REQUIRED ACTION:
The result should be the lines from the one holding "1568x566 pixels. How" to the end of the records below, repeated exactly. No pictures.

(DATASET EXCERPTS Opens)

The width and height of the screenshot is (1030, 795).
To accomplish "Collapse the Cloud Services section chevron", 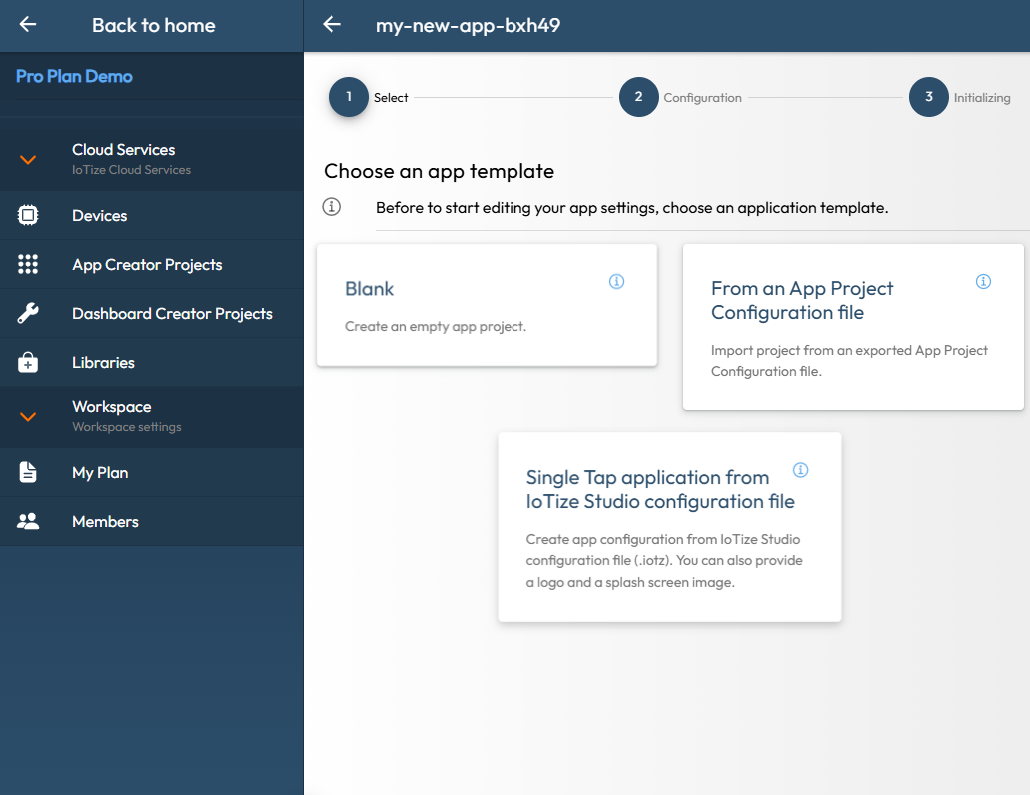I will (28, 159).
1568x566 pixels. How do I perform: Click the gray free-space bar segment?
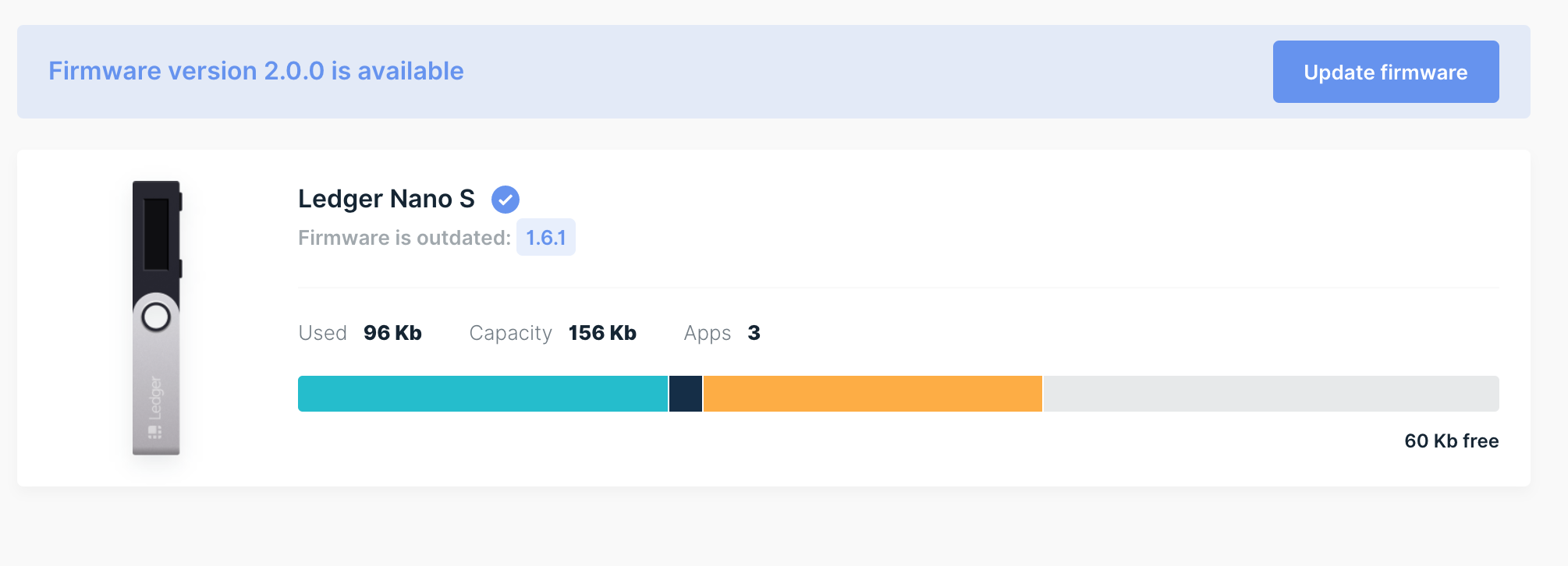point(1272,394)
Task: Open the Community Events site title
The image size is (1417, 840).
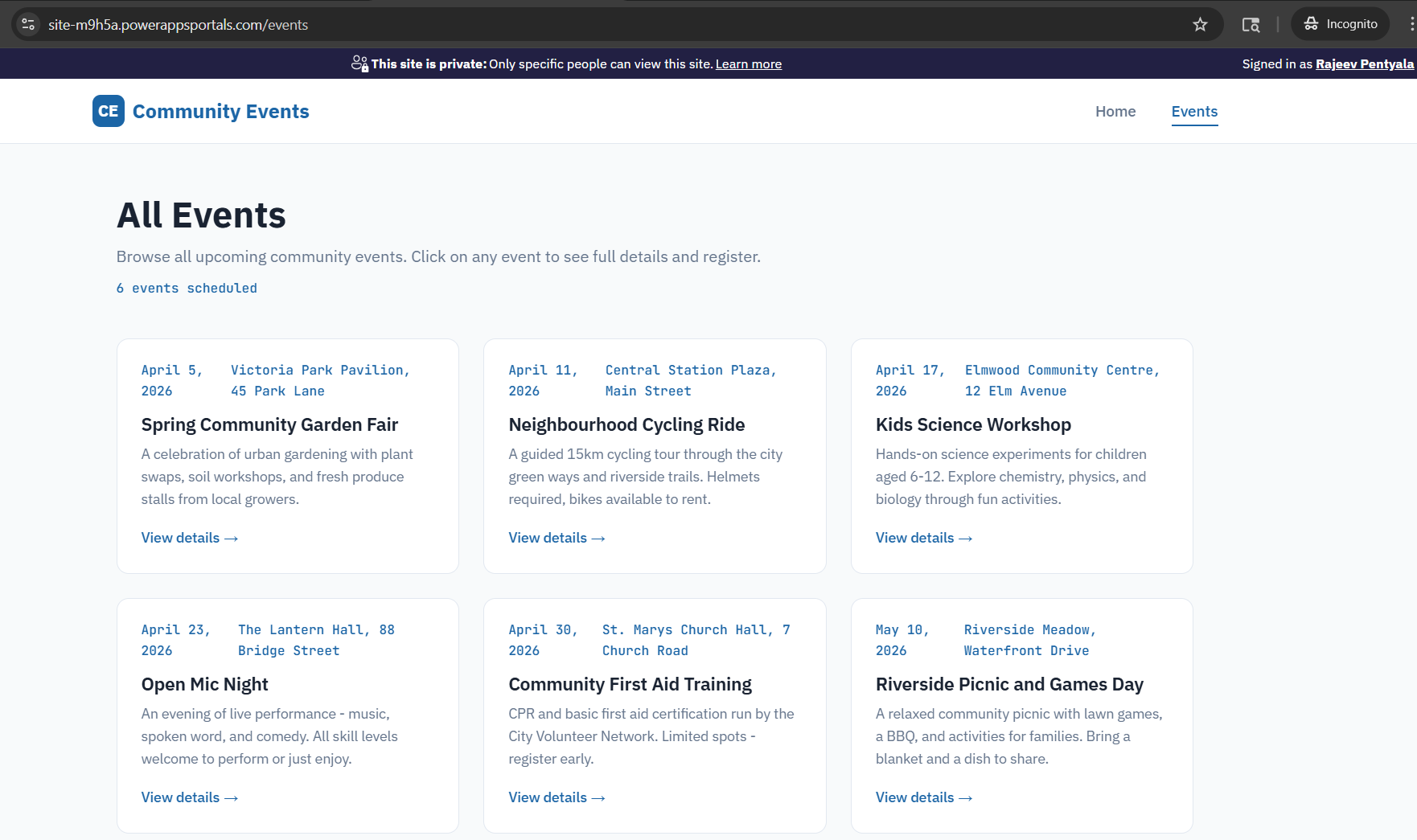Action: (220, 112)
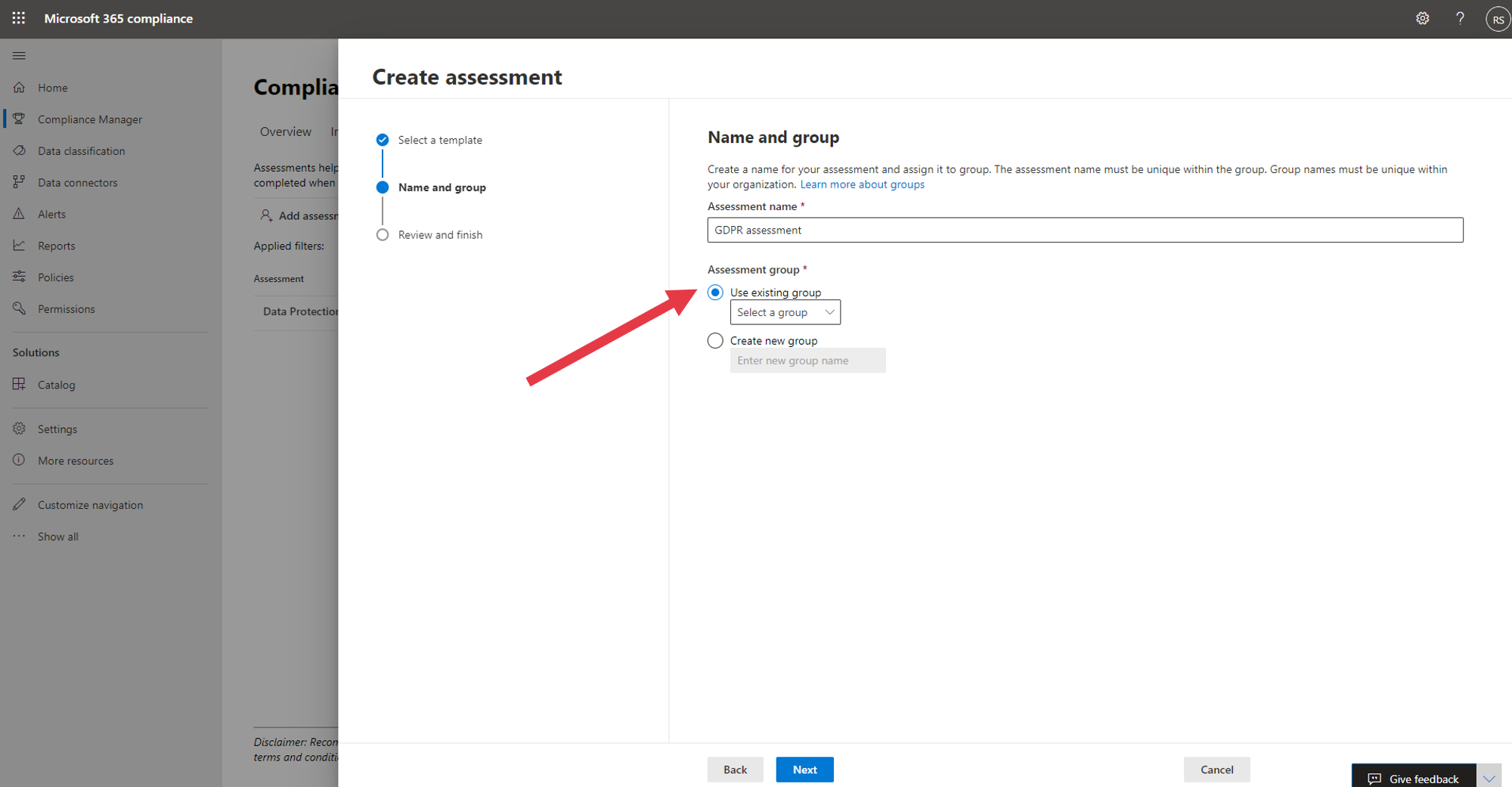
Task: Click the Compliance Manager trophy icon
Action: tap(20, 119)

(DATASET EXCERPTS Closes)

ANSWER FOR THE TASK:
1568x566 pixels. How do I perform: Click the gray free-space bar segment?
point(1272,394)
Task: Open the Community Events site title
The image size is (1417, 840).
Action: (220, 112)
Task: Click the Compliance Manager trophy icon
Action: tap(20, 119)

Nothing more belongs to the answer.